A passage from Jerry Weinberg’s The Secrets of Consulting: A Guide to Giving and Getting Advice Successfully:
“Your ideal form of influence is first to help people see their world more clearly, and then to let them decide what to do next. Your methods of working are always open for display and discussion with your clients. Your primary tool is merely being the person you are, so your most powerful method of helping other people is to help yourself.”
I first read Jerry Weinberg around 15 years ago. At this time, I was comfortable working as an independent consultant, but remained deeply uncomfortable with existing in the world as a human being. I wasn’t yet ready to take seriously the projects of caring for myself, or for others, or understanding what it was like to be a person.
That passage really stuck with me. Let me tell you why.
“Your ideal form of influence is first to help people see their world more clearly, and then to let them decide what to do next.”
The best job description for a continuous improvement leader I’ve ever seen. It opens space for questions like:
- Which people? Who is excluded yet should be included?
- What constitutes their world?

-*-

= CHALLENGES =
1. Reproduce the passage on consulting starting with "I first read" and going on through "constitutes their world?".
2. State how many lines of the entries contain the string "resolution", matching case exactly, and give only the number.

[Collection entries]
-*-

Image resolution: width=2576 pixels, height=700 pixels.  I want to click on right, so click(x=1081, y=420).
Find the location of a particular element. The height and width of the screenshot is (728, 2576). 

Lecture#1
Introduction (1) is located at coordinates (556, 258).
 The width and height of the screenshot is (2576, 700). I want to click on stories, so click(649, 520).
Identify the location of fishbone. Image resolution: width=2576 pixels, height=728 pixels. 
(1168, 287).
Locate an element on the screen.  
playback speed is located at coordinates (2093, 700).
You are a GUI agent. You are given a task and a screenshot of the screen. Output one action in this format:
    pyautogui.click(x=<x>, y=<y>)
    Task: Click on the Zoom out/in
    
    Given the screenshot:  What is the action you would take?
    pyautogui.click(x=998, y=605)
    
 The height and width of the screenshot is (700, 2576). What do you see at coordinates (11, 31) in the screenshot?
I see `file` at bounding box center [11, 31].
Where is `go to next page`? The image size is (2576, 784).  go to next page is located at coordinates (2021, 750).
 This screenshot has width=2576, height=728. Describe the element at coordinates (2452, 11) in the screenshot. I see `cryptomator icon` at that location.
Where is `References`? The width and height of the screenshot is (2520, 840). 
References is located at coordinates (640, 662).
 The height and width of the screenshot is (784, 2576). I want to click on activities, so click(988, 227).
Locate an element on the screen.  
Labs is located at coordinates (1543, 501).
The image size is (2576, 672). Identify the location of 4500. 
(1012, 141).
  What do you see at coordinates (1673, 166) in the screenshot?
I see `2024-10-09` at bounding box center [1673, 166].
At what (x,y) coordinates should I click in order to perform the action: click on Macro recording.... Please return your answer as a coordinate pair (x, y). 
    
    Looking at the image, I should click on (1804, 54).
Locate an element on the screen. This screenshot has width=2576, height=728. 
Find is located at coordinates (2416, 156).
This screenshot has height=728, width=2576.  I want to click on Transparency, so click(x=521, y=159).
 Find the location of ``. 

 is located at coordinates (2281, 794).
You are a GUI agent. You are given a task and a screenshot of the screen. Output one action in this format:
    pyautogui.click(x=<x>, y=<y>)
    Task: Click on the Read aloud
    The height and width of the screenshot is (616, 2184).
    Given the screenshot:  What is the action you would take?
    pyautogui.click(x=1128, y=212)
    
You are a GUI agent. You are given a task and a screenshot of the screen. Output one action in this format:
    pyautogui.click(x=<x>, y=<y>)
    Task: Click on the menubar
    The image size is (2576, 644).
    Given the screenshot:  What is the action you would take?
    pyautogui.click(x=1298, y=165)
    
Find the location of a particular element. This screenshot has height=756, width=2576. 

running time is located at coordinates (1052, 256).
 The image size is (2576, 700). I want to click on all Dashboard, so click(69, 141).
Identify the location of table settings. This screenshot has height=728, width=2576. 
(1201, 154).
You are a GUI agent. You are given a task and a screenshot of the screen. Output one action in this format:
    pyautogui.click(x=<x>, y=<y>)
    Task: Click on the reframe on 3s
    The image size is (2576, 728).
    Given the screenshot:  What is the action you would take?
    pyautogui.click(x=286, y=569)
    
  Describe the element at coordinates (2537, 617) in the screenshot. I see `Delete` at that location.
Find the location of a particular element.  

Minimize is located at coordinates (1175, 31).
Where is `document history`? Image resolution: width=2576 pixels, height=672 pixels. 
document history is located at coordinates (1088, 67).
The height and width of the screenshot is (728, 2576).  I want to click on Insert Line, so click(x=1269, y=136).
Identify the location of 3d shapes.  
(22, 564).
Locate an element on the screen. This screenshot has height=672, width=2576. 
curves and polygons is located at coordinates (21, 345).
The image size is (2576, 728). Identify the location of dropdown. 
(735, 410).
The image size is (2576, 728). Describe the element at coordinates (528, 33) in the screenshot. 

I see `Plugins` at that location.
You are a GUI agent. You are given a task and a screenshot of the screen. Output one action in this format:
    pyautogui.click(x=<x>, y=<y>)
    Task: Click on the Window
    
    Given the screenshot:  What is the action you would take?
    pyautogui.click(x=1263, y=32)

-*-

= CORRECT ANSWERS =
1.
I first read Jerry Weinberg around 15 years ago. At this time, I was comfortable working as an independent consultant, but remained deeply uncomfortable with existing in the world as a human being. I wasn’t yet ready to take seriously the projects of caring for myself, or for others, or understanding what it was like to be a person.
That passage really stuck with me. Let me tell you why.
“Your ideal form of influence is first to help people see their world more clearly, and then to let them decide what to do next.”
The best job description for a continuous improvement leader I’ve ever seen. It opens space for questions like:
- Which people? Who is excluded yet should be included?
- What constitutes their world?

2. 3